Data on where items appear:
*-*-*
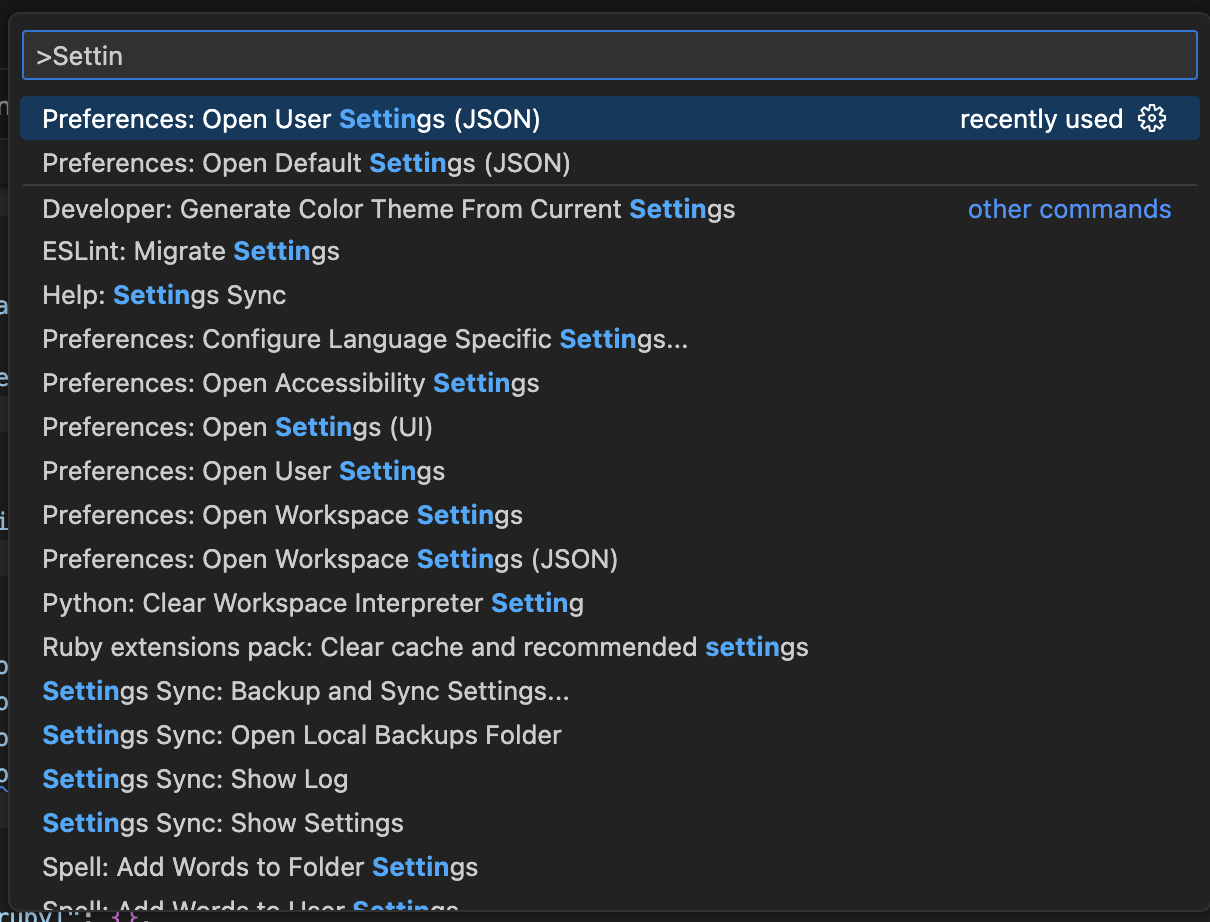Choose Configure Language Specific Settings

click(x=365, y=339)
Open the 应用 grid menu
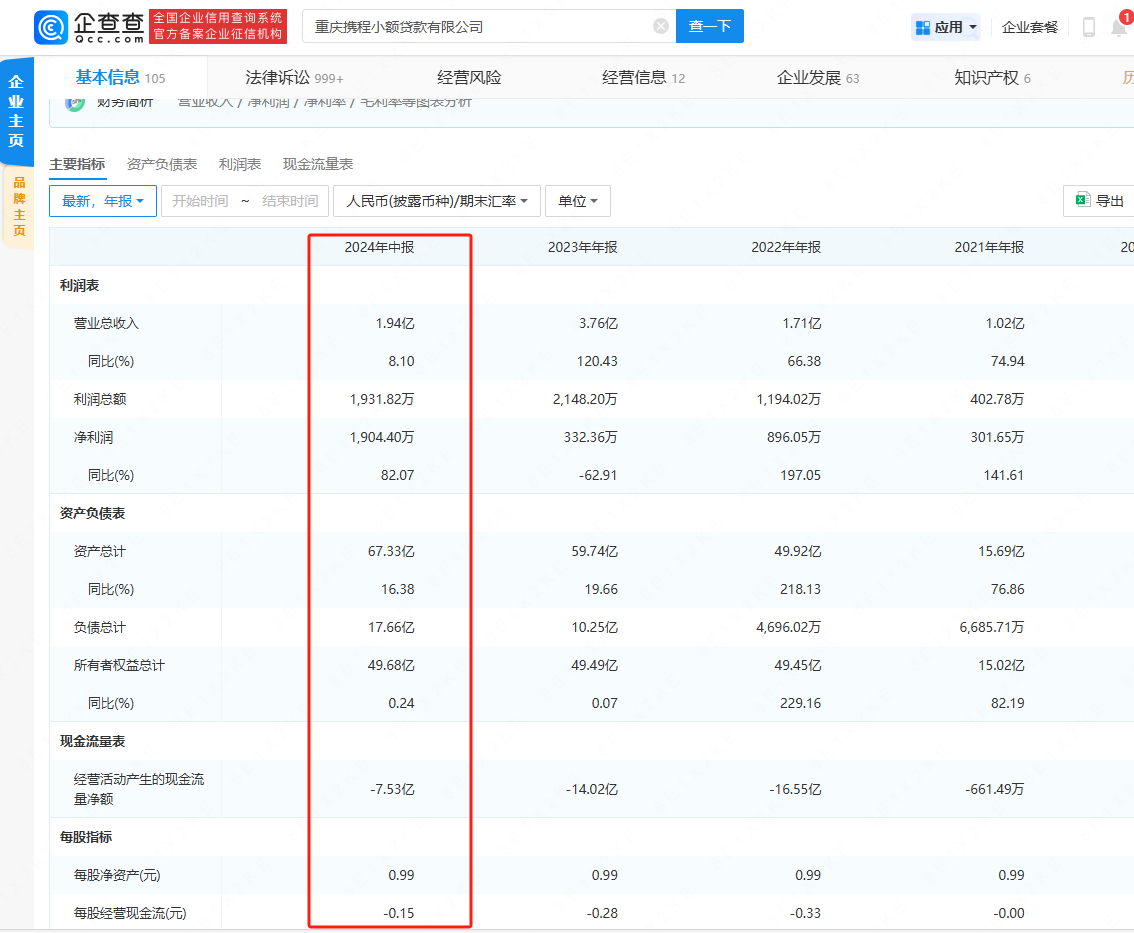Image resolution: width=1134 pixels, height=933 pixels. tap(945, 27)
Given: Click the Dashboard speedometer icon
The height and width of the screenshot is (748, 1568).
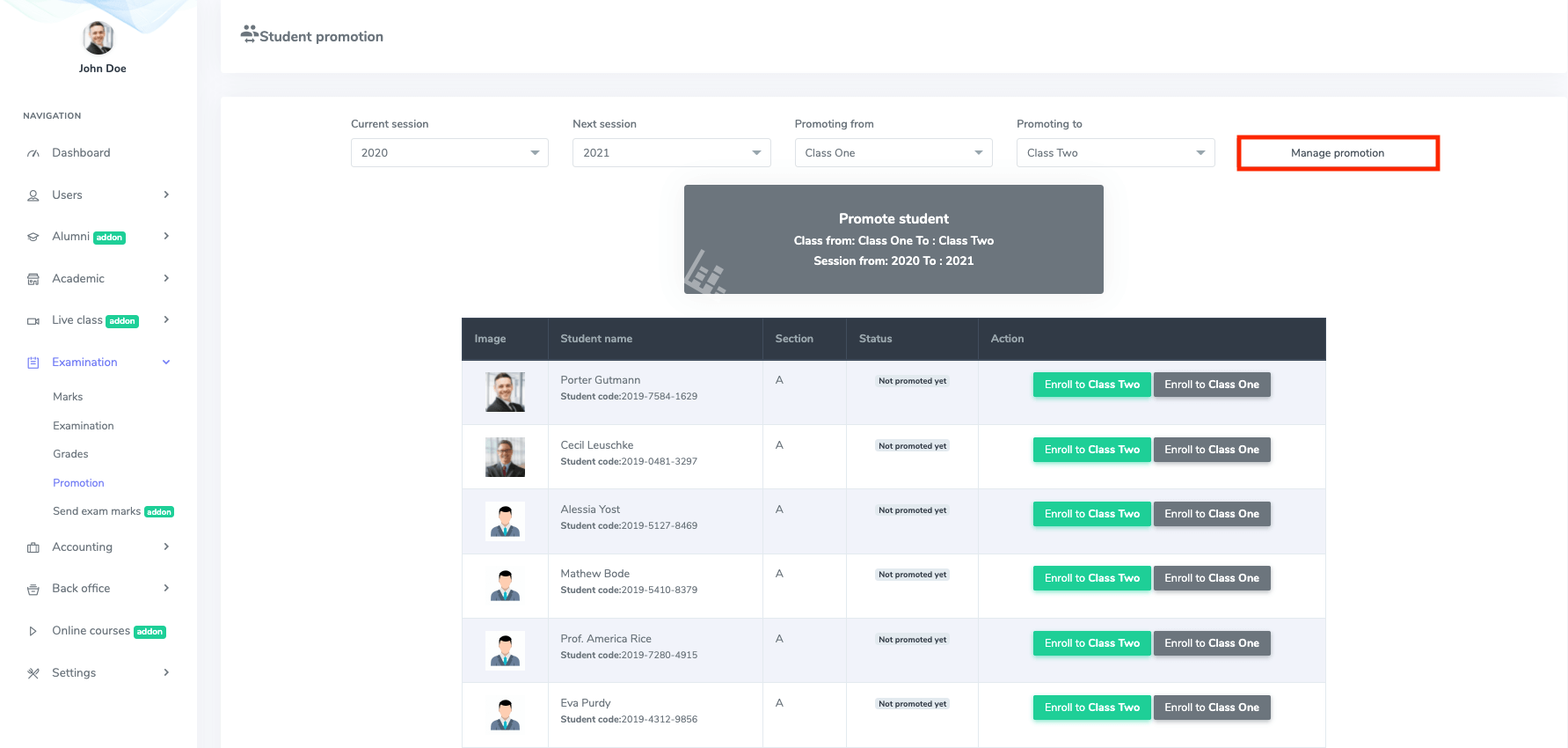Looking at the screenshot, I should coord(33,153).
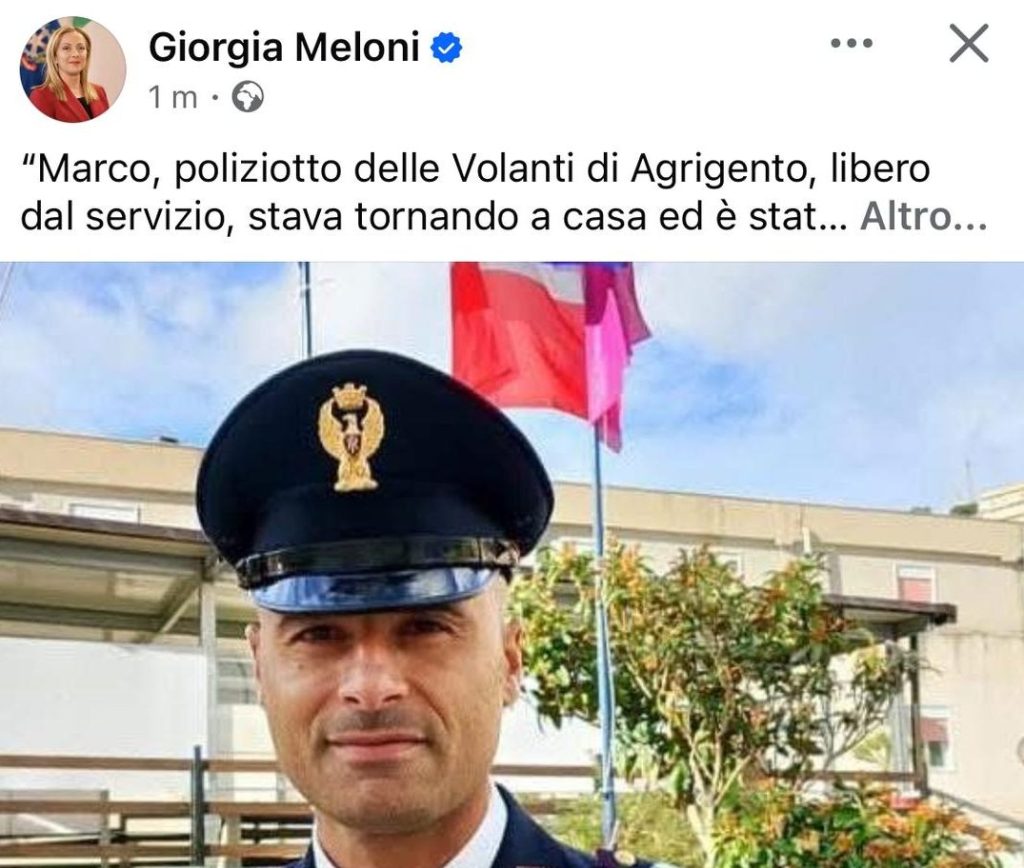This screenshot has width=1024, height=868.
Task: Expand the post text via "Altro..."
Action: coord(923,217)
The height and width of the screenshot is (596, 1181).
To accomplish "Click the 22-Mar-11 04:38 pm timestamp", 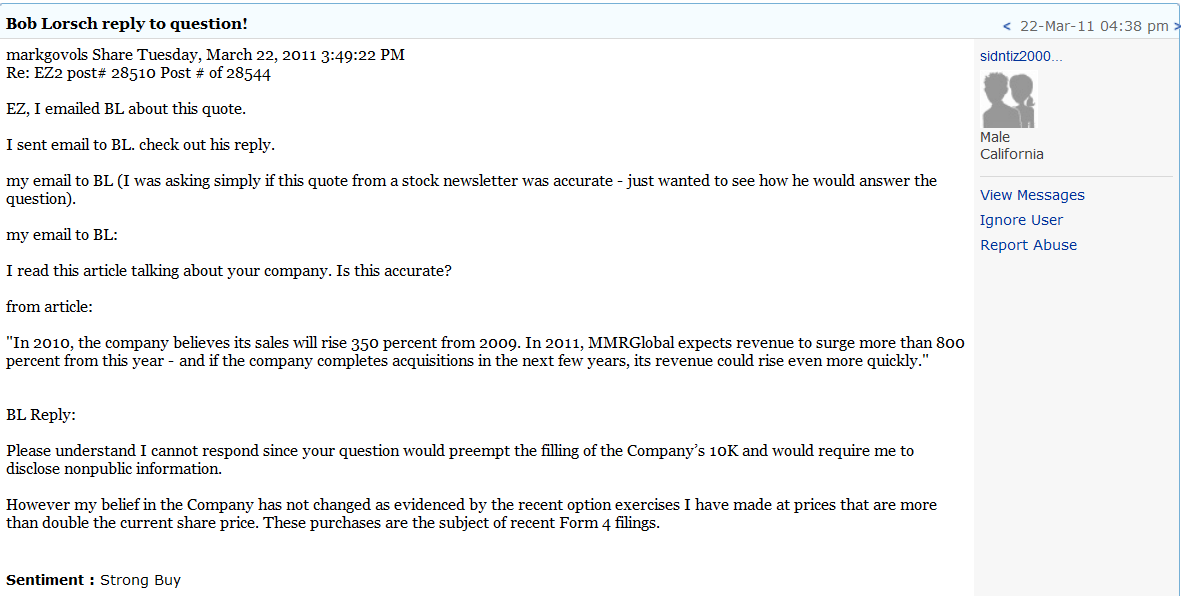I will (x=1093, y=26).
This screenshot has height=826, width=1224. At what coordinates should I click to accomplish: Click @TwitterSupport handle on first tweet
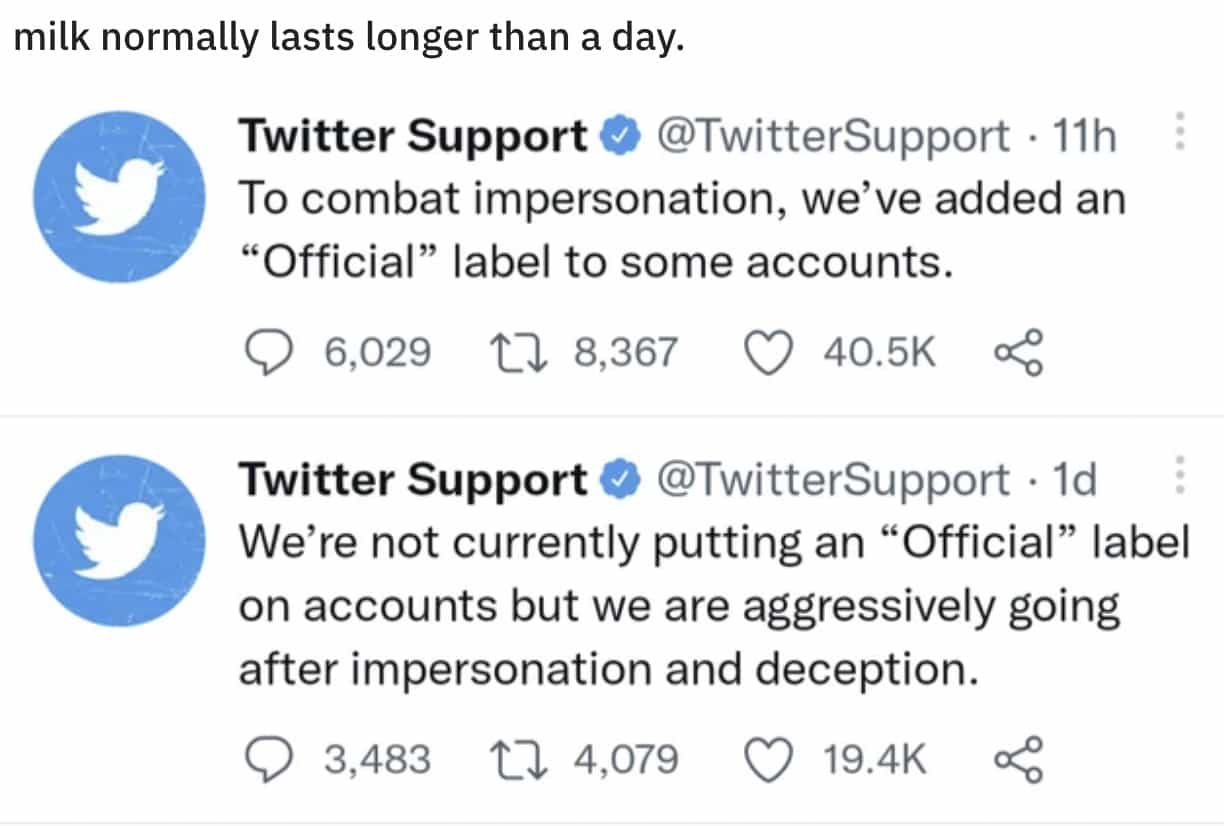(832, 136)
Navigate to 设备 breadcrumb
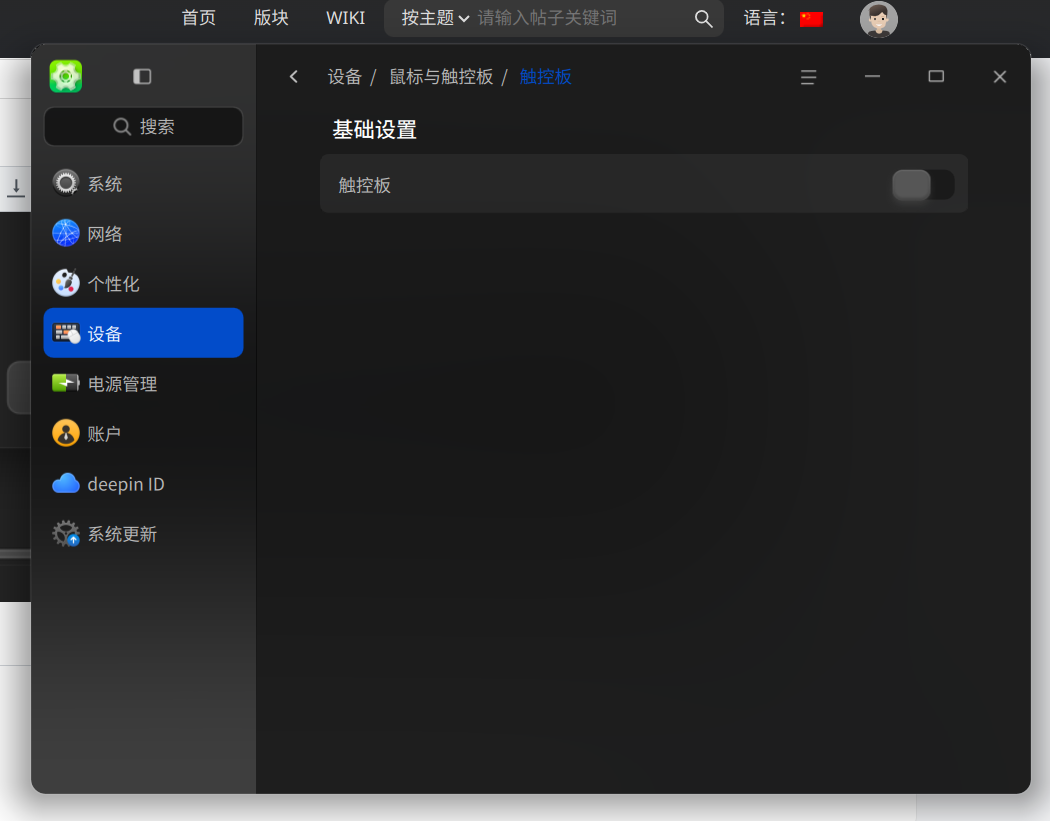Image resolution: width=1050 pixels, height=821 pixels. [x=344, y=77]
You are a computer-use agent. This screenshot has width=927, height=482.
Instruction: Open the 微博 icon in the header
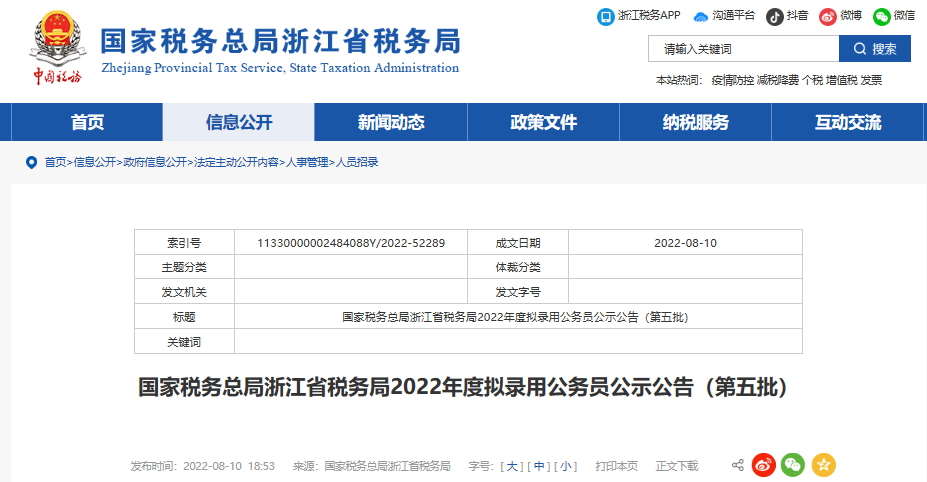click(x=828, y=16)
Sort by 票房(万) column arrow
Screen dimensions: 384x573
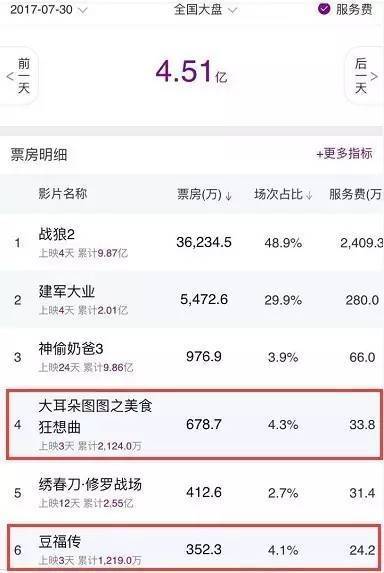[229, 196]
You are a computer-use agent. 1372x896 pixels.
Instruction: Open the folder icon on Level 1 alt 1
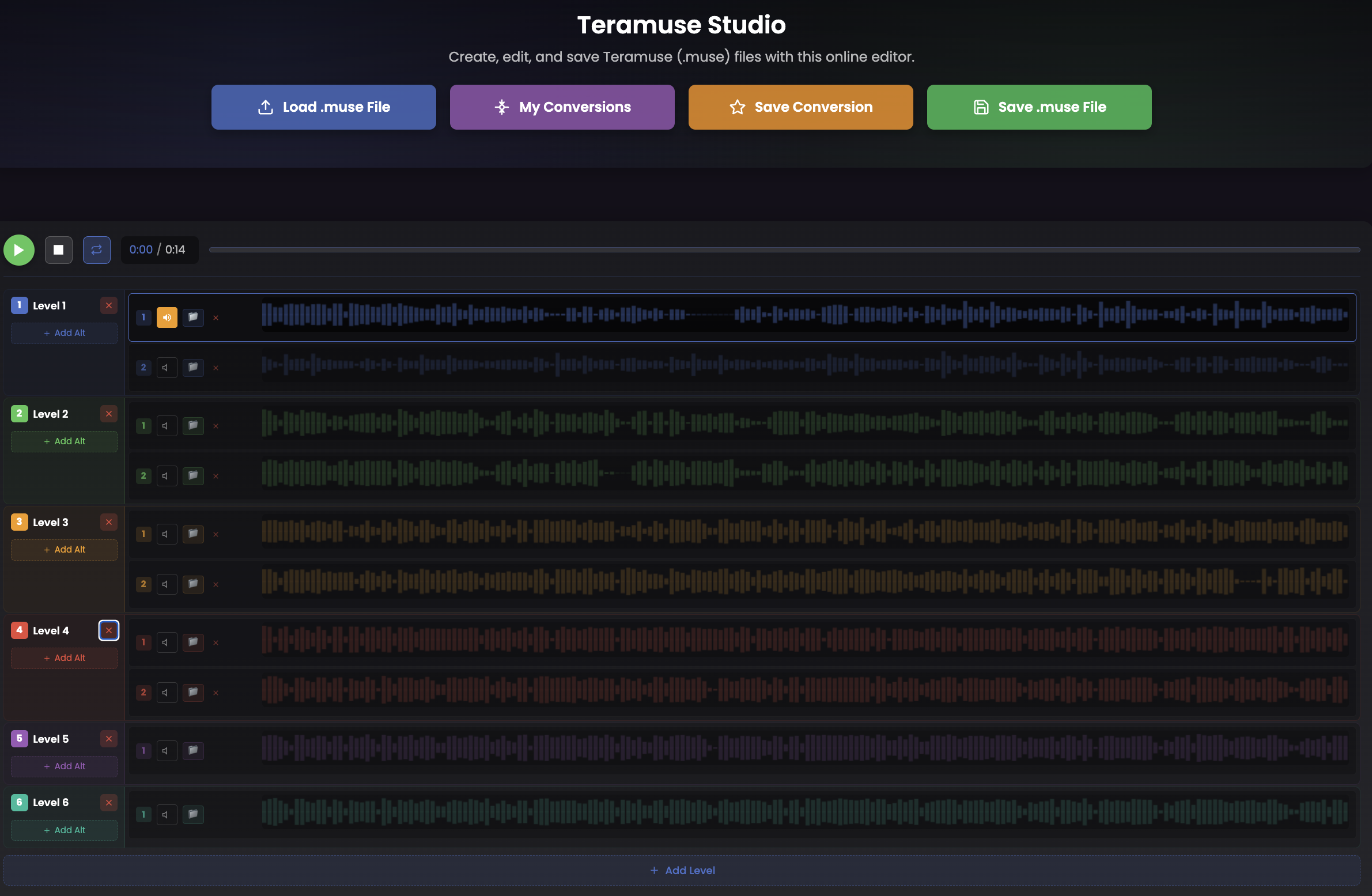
*-*-*
Copy word for word every line from the one with "Navigate to 设备 breadcrumb" up to and including the last line of the data, leaving out the pictures.

(Solution for this task)
Navigate to 设备 breadcrumb
Image resolution: width=1050 pixels, height=821 pixels. [x=344, y=77]
You are a computer-use agent. This screenshot has width=927, height=482.
Instruction: Open the 微博 icon in the header
click(x=828, y=16)
Sort by 票房(万) column arrow
Screen dimensions: 384x573
[229, 196]
You are a computer-use agent. 1372x896 pixels.
Instruction: Open the folder icon on Level 1 alt 1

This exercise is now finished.